Connecticut was the first state to put a “Lemon Law” in place to help owners of defective new vehicles. Since it began more than twenty-five years ago, the Lemon Law program has returned more than $60 million in refunds and replacement vehicles to Connecticut consumers.
The “Lemon Law” is a nickname for Connecticut General Statute Chapter 743b, “Automobile Warranties.” The law put into place an informal arbitration process to resolve disputes between passenger vehicle owners and manufacturers.
The Lemon Law covers vehicles that are registered as “passenger,” “combination” or “motorcycle” that are bought or leased new in Connecticut.
The law covers those vehicles that do not conform to the manufacturer’s express warranty, and have substantial manufacturer's defects affecting the use, safety or value of the vehicle.

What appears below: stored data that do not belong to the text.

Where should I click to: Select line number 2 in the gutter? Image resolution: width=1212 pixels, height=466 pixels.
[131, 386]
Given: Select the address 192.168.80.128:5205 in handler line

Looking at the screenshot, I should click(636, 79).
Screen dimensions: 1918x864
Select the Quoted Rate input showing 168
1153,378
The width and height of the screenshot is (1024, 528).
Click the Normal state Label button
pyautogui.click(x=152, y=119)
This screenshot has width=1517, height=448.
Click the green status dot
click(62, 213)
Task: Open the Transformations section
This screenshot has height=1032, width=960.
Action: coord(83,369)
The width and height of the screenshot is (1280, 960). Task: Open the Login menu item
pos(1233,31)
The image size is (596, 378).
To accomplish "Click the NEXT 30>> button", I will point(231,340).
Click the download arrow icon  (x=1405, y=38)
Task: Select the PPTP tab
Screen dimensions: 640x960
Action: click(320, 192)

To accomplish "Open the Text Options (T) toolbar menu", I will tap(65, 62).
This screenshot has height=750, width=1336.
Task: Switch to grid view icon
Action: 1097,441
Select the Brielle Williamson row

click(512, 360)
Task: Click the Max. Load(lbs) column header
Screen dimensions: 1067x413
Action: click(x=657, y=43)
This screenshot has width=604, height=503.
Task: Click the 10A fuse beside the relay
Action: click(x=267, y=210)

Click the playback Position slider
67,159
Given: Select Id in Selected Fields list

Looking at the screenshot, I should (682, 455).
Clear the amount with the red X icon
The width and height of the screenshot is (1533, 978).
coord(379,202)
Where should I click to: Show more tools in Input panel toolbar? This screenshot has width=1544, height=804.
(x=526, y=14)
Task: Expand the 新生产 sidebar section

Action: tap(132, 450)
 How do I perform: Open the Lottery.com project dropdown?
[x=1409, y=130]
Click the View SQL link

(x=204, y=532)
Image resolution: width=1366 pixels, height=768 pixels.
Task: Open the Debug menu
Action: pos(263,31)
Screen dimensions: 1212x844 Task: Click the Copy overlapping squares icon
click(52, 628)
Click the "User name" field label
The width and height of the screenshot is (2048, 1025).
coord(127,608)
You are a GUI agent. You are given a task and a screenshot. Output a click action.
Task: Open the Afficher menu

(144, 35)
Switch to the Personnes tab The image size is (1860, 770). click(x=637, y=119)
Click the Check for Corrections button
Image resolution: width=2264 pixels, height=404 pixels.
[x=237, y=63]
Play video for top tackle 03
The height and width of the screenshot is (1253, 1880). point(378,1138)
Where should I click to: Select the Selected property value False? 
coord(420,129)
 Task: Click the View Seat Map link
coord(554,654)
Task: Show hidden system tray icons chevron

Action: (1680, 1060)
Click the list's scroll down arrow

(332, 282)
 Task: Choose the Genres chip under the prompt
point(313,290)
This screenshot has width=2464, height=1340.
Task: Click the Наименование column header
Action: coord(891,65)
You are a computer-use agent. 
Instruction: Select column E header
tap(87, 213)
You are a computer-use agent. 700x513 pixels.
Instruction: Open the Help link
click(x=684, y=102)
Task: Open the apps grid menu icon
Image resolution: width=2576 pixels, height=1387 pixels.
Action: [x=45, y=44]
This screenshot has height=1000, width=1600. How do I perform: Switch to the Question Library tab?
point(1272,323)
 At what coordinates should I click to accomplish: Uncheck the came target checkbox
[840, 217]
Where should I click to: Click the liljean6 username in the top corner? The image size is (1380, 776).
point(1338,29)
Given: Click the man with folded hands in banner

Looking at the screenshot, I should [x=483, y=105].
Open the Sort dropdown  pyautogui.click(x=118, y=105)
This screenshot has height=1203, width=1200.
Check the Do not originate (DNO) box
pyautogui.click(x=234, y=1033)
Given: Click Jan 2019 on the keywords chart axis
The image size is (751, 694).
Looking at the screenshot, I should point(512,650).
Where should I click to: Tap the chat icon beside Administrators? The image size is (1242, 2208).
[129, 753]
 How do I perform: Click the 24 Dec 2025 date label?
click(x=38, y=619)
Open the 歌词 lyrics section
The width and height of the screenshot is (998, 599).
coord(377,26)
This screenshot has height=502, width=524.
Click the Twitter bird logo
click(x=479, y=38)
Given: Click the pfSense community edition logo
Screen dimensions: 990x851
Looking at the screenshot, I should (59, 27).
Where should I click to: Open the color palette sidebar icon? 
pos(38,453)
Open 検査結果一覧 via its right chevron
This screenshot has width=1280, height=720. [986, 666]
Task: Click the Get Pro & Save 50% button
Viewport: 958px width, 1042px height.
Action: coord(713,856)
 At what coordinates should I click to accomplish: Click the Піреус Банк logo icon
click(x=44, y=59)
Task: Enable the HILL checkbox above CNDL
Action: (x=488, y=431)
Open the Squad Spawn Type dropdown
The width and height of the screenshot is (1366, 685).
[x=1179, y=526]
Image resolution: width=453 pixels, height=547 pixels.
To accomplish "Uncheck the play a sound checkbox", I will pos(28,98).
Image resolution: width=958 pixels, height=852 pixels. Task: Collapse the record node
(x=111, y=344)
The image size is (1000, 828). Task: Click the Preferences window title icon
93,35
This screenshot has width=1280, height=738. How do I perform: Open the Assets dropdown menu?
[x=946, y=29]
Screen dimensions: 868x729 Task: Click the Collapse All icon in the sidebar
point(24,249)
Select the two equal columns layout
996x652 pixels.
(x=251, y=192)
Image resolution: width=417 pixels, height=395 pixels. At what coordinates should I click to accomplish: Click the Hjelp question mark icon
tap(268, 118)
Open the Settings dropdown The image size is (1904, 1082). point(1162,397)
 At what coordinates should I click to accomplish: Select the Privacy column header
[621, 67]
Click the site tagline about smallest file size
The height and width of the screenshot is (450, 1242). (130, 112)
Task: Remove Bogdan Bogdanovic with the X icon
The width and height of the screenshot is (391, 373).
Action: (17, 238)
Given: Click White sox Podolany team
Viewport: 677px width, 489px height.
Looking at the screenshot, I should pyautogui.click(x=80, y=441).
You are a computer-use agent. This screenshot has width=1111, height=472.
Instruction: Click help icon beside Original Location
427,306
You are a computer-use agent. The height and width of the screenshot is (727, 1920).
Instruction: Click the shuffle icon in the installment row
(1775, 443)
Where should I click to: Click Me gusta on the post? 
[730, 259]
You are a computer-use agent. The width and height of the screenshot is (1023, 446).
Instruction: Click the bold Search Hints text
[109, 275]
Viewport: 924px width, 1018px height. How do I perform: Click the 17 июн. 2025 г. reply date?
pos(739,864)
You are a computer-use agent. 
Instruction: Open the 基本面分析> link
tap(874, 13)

The defects must have shown up within the first two years after the original owner took delivery or within the first 24,000 miles on the odometer (whichever comes first). Repairs must have been attempted during a certain time period, but these defects could not be repaired, even after “a reasonable number of attempts." Frequently Asked Questions
Before applying to the Lemon Law program, you should report the vehicle’s ongoing problems to the manufacturer. Check your owner’s manual/warranty booklet for the address and telephone number of the office designated to receive your complaint. Your manual will also tell you if the manufacturer requires written notice when you file a claim requesting a refund or replacement vehicle. If that notice is required, you must write and inform the manufacturer. Maintain a copy of the letter for potential inclusion with the arbitration hearing.
If you lease your vehicle, you must write and tell the leasing company that you are applying for Lemon Law arbitration. Inform them that if they wish to be a party to the proceedings, they must notify the Department of their intent within ten (10) days of receiving your letter. You must send the letter to the leasing company by certified or registered mail. Maintain a copy of the letter and postal receipt for potential inclusion with the arbitration hearing.
We will review your application. If information is missing, we will return your application and filing fee to you, with a list of the information or documents that are missing.
If your application is complete, we will determine whether your case meets the eligibility criteria. You will be notified within five business days of the results.
If we find that your case is not eligible, we will return your filing fee to you with an explanation as to why your case did not qualify.
If your case is eligible, we will contact you and the manufacturer for the next steps.